Gov. Haley Barbour's comments 'portrayed a Republican mindset that is not only out of touch with this century, but the last one as well,' a spokesman for the DNC said Sunday.

Washington (CNN) – With the nation’s first African-American president occupying the Oval Office, the South’s Confederate history is ensnaring a second Republican governor in as many weeks in a controversy over how the nation ought to remember the institution of slavery.

Trying to defend a fellow Southern Republican governor, Mississippi’s Haley Barbour drew fire from the Democratic National Committee, which issued a statement Sunday after an interview with Barbour aired on CNN’s State of the Union.

Earlier: Concern of slavery omission 'doesn't amount to diddly,' says Barbour

“I don’t know what you would say about slavery,” Barbour told CNN Chief Political Correspondent Candy Crowley, “but anybody who thinks that slavery is a bad thing – I think goes without saying.”

Barbour was explaining his belief that Virginia Gov. Bob McDonnell had not made a mistake in omitting any mention of slavery from a recent proclamation declaring April Confederate History Month in his state.

Responding to allegations that McDonnell’s omission was insensitive, Barbour said, “To me, it's a sort of feeling that it's a nit. That it is not significant, that it's not a – it's trying to make a big deal out of something doesn't amount to diddly.”
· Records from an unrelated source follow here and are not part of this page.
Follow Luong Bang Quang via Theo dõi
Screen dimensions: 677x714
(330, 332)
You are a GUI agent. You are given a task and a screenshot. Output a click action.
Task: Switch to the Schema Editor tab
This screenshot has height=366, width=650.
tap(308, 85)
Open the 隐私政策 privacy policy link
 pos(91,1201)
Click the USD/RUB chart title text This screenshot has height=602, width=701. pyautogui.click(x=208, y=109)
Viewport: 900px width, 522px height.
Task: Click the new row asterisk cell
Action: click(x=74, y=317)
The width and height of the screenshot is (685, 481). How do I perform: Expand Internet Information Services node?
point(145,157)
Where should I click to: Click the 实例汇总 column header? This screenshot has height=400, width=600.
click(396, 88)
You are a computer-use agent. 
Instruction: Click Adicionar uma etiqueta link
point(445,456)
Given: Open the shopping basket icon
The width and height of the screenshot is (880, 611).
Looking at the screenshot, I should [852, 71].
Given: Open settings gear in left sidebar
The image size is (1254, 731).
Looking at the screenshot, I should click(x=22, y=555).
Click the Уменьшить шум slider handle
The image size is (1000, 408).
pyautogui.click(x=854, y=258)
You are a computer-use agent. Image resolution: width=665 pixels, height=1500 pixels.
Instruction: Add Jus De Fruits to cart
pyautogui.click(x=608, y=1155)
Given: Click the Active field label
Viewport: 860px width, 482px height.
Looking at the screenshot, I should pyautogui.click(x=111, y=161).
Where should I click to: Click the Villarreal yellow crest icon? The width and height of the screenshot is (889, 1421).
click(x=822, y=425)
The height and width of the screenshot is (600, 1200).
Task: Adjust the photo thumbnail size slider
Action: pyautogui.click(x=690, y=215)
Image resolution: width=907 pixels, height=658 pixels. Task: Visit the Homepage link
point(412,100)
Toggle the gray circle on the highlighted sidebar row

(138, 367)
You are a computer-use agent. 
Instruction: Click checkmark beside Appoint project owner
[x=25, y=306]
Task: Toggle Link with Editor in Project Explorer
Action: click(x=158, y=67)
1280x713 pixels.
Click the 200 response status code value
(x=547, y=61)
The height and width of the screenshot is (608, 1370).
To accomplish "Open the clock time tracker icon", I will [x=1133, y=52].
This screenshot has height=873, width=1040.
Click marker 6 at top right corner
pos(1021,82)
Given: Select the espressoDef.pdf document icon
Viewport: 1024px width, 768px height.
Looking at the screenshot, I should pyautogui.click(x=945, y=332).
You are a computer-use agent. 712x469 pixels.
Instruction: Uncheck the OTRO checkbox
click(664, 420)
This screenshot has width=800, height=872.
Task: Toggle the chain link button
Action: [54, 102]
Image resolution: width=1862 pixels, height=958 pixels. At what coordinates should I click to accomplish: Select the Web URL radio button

The DNC slammed Barbour for the remarks.

"Governor Barbour defended the indefensible this morning and in doing so portrayed a Republican mindset that is not only out of touch with this century, but the last one as well,” DNC national press secretary Hari Sevugan said in a written statement. “To say that the systematic condemnation of millions to bondage and generation upon generation to servitude is ‘not significant,’ or that the tearing apart of families and the selling of human beings as cattle ‘doesn't amount to diddly’ is outrageous for any public official to say, let alone a man Republicans have placed in a position of leadership.”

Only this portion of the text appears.